#### Available data:
-*-

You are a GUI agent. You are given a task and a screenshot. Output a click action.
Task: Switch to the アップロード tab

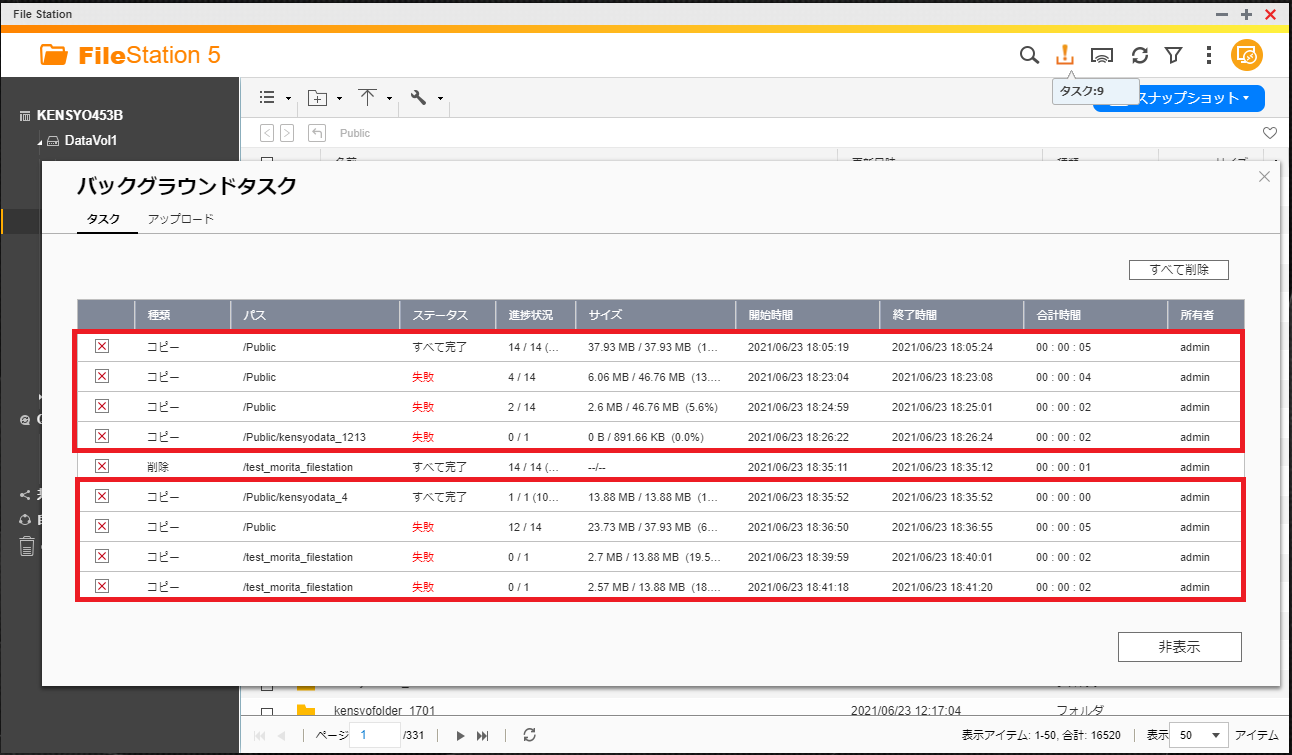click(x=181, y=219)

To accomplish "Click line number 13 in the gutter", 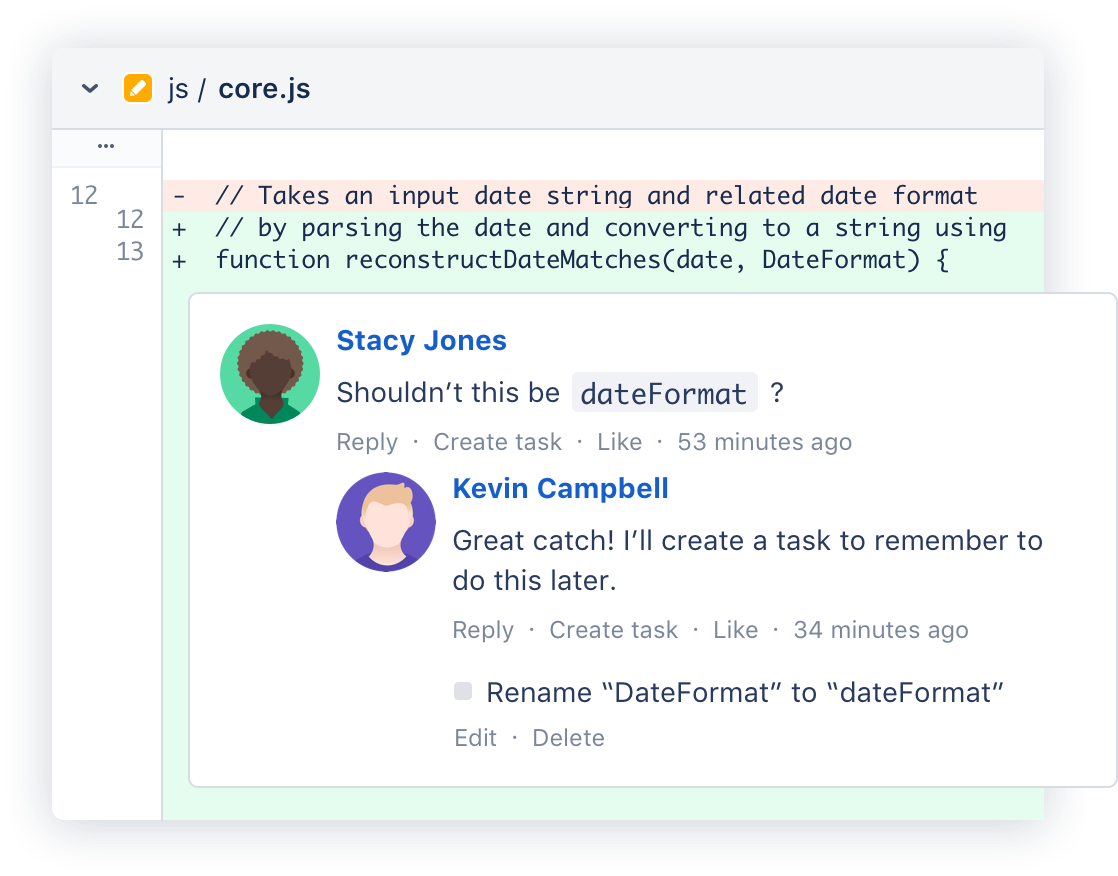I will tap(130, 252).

-*-

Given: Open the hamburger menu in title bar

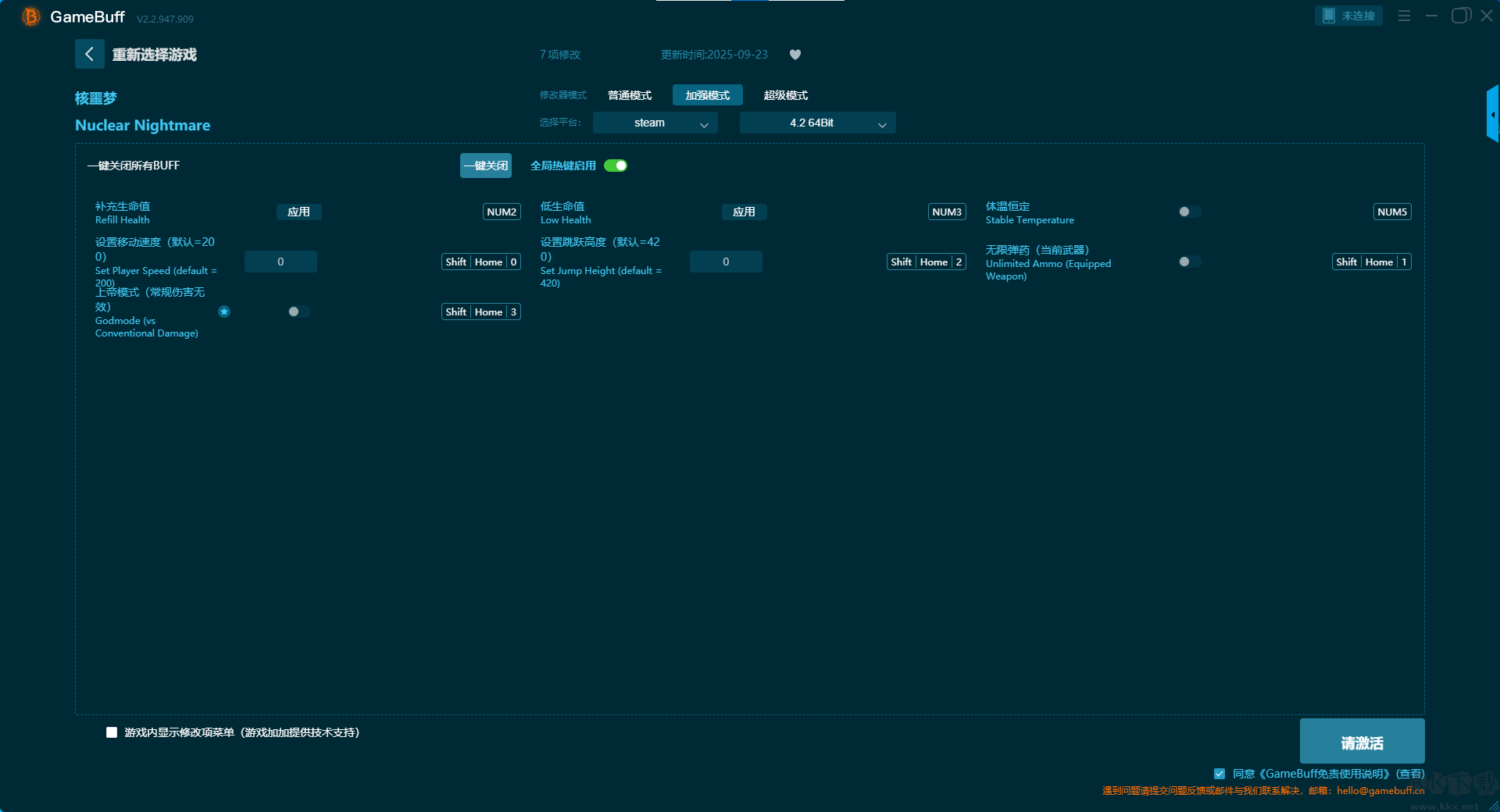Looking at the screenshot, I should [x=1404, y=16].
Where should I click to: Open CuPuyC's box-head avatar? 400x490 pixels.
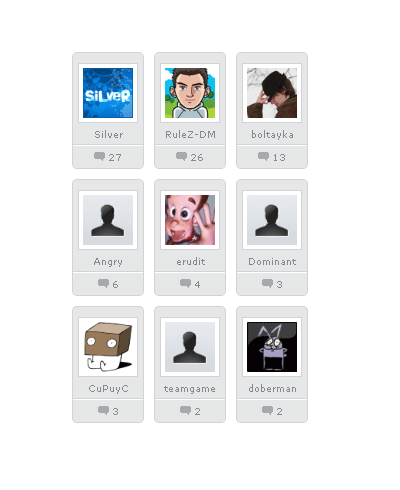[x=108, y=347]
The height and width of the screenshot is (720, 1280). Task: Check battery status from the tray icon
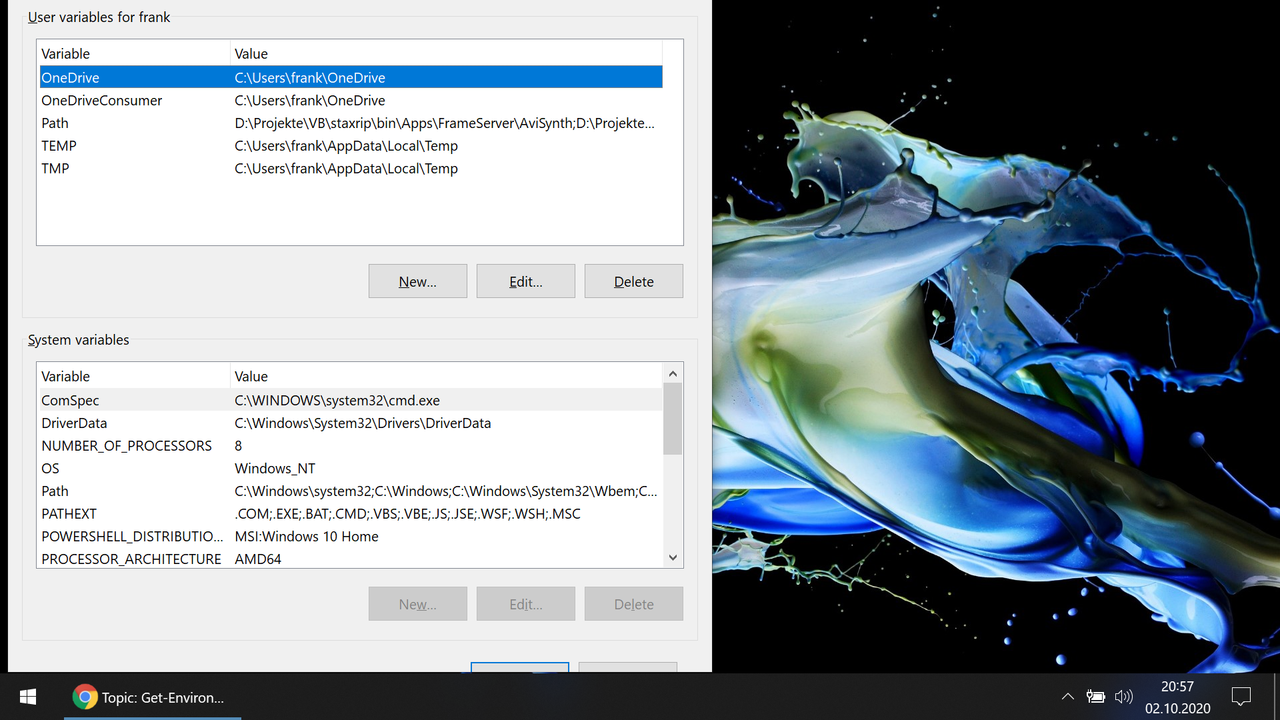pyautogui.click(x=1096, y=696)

-*-

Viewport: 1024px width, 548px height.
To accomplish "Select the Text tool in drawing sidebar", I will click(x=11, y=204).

-*-

#### Aim of the task:
Retype the listing word for word, beginning with the line that contains "Viewport: 1024px width, 548px height." and continuing through the line that contains "will click(x=11, y=204).", including both.

#### The response:
Viewport: 1024px width, 548px height.
To accomplish "Select the Text tool in drawing sidebar", I will click(x=11, y=204).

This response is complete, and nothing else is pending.